JammedStab

This accident involved an ABEX DC-9 in PHL many yaers ago in freezing drizzle conditions without being de-iced. Aside from rapid roll reversals, their power dropped off significantly due to turbulent airflow into the nearby engine inlets(during certification MacDac had seen this stall/power loss combination when doing high altitude stalls which happen at a lower AoA). Similar happened to TWA and Ozark DC-9's in earlier incidents. Apparently longer body DC-9's are not vulnerable to this as the turbulent airflow goes above the tail.

It is interesting to note that for baby DC-9's, the slower rotation rate recommended by the NTSB and the procedural changes concerning rotation rate made by ABEX only applied to icing conditions.

dhardesthard

I agree with the 3 degree rotation rate. If you are not going to do 3 degrees per second then slower is better than faster. I have often shown my Co-pilots how close some A/C tails come to touching the runway on take-off by making them observe actual take-offs at various runways while on duty. A slow rotation rate also gives the A/C time to get to correct flying speed if the take-off speeds have not been correctly worked out (within reason).

Checkboard

Bad science! It's a cost/benefit analysis between lower obstacle clearance (1% of take-offs are first or second segment obstacle limited) VS running the speed on one engine too low (100% of take-offs with an engine cut at V1 are at risk of this problem)

If your rotation is too low - energy is still being added from the engines, so if you see a tree in the window, you have that energy still available to pullup.

If your rotation is too fast - well, the closest a normal flight EVER gets to the stall is at rotation, and stall, flip, crash, burn, die is the classic.

If you are TWO engines, then you have so much extra power over the ONE engine case the performance is planned on, it's not a problem.

If you lose an engine, you will have less pitch-up inducing thrust, which will lower your rotation rate in any case.

thermostat

Another very important point. Never "double rotate" i.e. rotate to say 8 degrees and stop, then rotate to 15 degrees. When at 8 deg, the aircraft may leave the ground but will not climb more than a few feet. So there you are flying just a few feet off the runway then you rotate a second time, driving the tail into the ground. With a constant 3 degrees per second, as the angle increases the rate of climb also increases. This allows the tail to descend towards the runway at about the same rate as the aircraft is ascending. A win-win situation.
Know your airplane.

JammedStab

I have to admit that I did both in the 727. A continuous 3° per second rotation to 15° and sometimes a hesitation at about 10° pitch later in my timeperiod flying them, but the mains were still on the ground for the momentary hesitation. I don't believe that Boeing says anything about a slight hesitation being the way to do it.
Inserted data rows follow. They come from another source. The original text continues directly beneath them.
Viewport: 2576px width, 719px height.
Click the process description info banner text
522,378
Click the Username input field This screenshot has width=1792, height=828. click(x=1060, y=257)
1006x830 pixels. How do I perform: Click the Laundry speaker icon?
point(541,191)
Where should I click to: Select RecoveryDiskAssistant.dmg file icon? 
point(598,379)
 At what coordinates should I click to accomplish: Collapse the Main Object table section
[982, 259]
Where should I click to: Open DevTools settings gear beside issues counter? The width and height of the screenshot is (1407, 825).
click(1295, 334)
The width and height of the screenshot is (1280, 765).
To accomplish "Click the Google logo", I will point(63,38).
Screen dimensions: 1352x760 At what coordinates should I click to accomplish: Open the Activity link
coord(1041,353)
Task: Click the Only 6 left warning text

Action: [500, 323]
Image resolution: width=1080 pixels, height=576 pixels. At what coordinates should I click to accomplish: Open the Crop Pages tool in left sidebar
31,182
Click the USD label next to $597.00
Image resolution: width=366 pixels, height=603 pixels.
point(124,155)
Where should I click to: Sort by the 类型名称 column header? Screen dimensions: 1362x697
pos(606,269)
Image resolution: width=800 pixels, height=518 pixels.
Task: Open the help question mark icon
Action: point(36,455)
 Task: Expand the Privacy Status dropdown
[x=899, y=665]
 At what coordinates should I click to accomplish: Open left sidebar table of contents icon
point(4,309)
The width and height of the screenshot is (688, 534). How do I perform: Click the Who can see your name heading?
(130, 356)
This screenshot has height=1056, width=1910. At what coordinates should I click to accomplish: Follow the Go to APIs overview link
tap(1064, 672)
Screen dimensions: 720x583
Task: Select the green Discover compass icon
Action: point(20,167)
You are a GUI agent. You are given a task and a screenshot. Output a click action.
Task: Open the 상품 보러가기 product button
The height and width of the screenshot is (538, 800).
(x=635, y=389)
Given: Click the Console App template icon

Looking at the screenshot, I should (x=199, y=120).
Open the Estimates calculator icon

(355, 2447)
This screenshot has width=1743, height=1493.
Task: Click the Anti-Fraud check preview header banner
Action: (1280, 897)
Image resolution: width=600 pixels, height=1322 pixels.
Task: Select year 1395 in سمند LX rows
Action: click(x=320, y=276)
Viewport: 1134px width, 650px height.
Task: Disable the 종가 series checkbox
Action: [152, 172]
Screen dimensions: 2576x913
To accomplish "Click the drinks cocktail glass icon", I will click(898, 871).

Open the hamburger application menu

Constructive criticisms are welcome.

cwatters

If so critical.. do any jets have an auto rotate feature or rotation limiting features?

cosmo kramer

I have in other recent threads been advocated strongly that people look out the window when completing the final part of the approach. By that I mean stop looking at the instruments (except for airspeed) and maintain lateral and vertical path by looking at the touchdown point at below 300 feet latest (weather dependent of course).

Apparently, the need to look out the window needs to be emphasized when it comes to takeoff as well.

When PM calls V1, I have a confirming look myself and thereafter only look out the window until established in the climb, completing the takeoff by going back to the instruments and adjusting pitch to maintain V2+20.

By looking out you have a complete feel for how the aircraft is reacting to the rotation and adjustment is then much easier. Plus it makes spotting drift and maintaining centerline much easier as well (from lining up behind departing aircrafts apparently a discipline that few care about in these days). The feel for the right rate is much easier to spot in a real 3 dimensional world, than on a 2D instrument.

To look out the window you have to be seated properly at the designed eye reference position. All too many are seated completely wrong, too low and too leaned back (but I guess they think this increases the coolness factor ).

de facto

Exactly!
Looking out during last few hundred feet and during rotation is essential.
Rotation should be a continuous increase of pitch(just as the flare)to be inside the flight director/15deg at V2+15.If you end up with an airspeed below you over rotated, if above you under rotated.
3deg /sec too complex for me.

5LY

Years ago I saw a film of a live demo by Boeing on the 727 in which they set up a 35' stick, and a camera at the DER and did a series of t/o's. Using all engines they did under rotation, over rotation, too slow a rotation, and too fast a rotation. On each of these 4 t/o's with all engines running they were under the 35' mark as they launched. On the last t/o, they pulled the center engine to idle at V1 and continued the t/o. With a normal rotation, they exceeded the 35' mark as they launched. This was a perfect illustration to a simple guy like me of the importance of proper rotation technique.

yippy ki yay

I agree in theory with if you are at or around V2 + 20 having a done a smooth continous rotation then you are doing it at the correct rate....although when you're very light I find this not to be the case.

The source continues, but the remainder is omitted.